Beaucoup de gens auraient parfois envie de jouer aux paris sportif, mais n’osent pas se lancer car ils redoutent que le bookmaker dans laquelle ils pourraient jouer ne soit pas fiable où que celui-ci ne leur paye pas leurs gains. Aujourd’hui, en France, tous les bookmakers autorisés, qui sont au nombre de 12, ont obtenu une licence auprès de l’Arjel qui est une autorité administrative indépendante, qui veille au bon déroulement des jeux et sanctionne les éventuels abus.

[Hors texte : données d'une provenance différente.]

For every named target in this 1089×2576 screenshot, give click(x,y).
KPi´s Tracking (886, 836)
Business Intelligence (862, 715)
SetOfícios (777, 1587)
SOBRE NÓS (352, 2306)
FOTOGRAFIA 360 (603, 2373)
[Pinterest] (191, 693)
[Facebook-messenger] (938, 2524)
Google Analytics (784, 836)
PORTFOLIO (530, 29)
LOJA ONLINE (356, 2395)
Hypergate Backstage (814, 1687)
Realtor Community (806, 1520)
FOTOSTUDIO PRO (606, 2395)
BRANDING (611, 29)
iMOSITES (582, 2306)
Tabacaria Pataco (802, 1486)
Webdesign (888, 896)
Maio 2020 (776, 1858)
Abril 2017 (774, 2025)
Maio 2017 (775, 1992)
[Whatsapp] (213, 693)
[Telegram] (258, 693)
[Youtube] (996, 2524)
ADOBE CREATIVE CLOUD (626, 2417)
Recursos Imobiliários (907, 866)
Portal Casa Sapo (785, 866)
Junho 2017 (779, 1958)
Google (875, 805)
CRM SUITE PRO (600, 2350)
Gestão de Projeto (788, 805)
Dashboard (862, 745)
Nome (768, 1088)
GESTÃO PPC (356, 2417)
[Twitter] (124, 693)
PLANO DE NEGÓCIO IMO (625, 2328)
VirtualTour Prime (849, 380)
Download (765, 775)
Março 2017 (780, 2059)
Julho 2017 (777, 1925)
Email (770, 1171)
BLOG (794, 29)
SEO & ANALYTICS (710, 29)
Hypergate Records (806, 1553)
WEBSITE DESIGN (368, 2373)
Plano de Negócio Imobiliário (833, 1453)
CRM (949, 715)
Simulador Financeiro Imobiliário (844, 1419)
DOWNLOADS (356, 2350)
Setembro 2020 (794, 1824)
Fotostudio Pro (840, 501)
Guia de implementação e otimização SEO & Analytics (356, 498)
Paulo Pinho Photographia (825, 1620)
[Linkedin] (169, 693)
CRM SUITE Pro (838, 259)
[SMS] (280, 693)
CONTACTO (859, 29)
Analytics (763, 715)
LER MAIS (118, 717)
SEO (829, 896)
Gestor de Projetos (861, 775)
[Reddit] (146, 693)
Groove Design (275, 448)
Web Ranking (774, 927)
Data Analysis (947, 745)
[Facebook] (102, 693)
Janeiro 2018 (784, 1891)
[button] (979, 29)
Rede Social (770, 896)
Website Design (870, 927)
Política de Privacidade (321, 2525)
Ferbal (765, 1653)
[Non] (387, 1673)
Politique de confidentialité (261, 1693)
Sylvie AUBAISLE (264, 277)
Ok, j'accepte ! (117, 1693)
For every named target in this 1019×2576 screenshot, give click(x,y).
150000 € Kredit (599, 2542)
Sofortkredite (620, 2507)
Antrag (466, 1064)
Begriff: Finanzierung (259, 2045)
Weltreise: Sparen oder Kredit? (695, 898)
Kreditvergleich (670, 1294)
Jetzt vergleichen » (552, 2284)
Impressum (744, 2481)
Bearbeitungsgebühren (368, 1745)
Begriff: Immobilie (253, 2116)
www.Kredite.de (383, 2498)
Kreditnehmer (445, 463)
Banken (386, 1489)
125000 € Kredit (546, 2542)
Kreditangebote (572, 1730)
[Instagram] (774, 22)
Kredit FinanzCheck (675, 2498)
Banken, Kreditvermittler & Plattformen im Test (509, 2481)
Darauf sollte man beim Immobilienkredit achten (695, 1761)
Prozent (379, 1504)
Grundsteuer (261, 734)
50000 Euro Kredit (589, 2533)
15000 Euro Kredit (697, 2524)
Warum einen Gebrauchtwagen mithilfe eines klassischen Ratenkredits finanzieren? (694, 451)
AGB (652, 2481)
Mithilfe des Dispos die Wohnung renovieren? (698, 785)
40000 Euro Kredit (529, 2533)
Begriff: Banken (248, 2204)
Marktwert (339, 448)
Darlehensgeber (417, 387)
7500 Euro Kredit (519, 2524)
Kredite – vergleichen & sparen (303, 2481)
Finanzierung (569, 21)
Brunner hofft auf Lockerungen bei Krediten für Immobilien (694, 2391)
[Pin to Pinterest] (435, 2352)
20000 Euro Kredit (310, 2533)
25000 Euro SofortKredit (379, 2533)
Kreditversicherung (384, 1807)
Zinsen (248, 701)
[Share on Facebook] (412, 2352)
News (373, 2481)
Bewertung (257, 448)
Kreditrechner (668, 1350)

J’ai écrit l’article qui suis en 2006. La situation des jeux en ligne en France était alors fort différente d’aujourd’hui. Cet article permet de mesurer le chemein parcouru depuis 2006 et éclaire sur le fonctionnement des bookmakers

Des bookmakers reconnus :

« Les sites qui ont pignon (virtuel) sur rue en Europe, sont réputés fiables et surtout solvables. William Hill, Bwin, Sportingbet (2,7 millions de clients), Gamebookers, Unibet, géant suédois installé à Malte et qui a absorber MrBookmaker, Eurobet, Interpari sont les sites les plus crédibles en Europe. Sans oublier la FDJ avec « Cote et match » et « Loto 7 ». » écrivait Le sénateur François TRUCY en 2006. (1) La liste citée par le sénateur n’est pas limitative. On pourrait, par exemple, y ajouter, les sociétés qui ont fondés l’association: European Gaming & Betting Association (EGBA) (la plus part des membres de l’EGBA (European Gaming & Betting Association) sont déjà cités dans le rapport De M. Trucy) dont « L’objectif […] est de promouvoir un environnement favorable à la juste concurrence des opérateurs, favorisant la liberté de choix pour les consommateurs, sur un marché européen régulé des jeux en ligne. » (2) dont les membres sont: Bet-at-home.com, bwin.com , Carmen media group (betway.com), Expekt.com, Interwetten.com (Sportsbetting), PartyGaming Plc (Gamebookers.com, partybets.com), Unibet.com (3).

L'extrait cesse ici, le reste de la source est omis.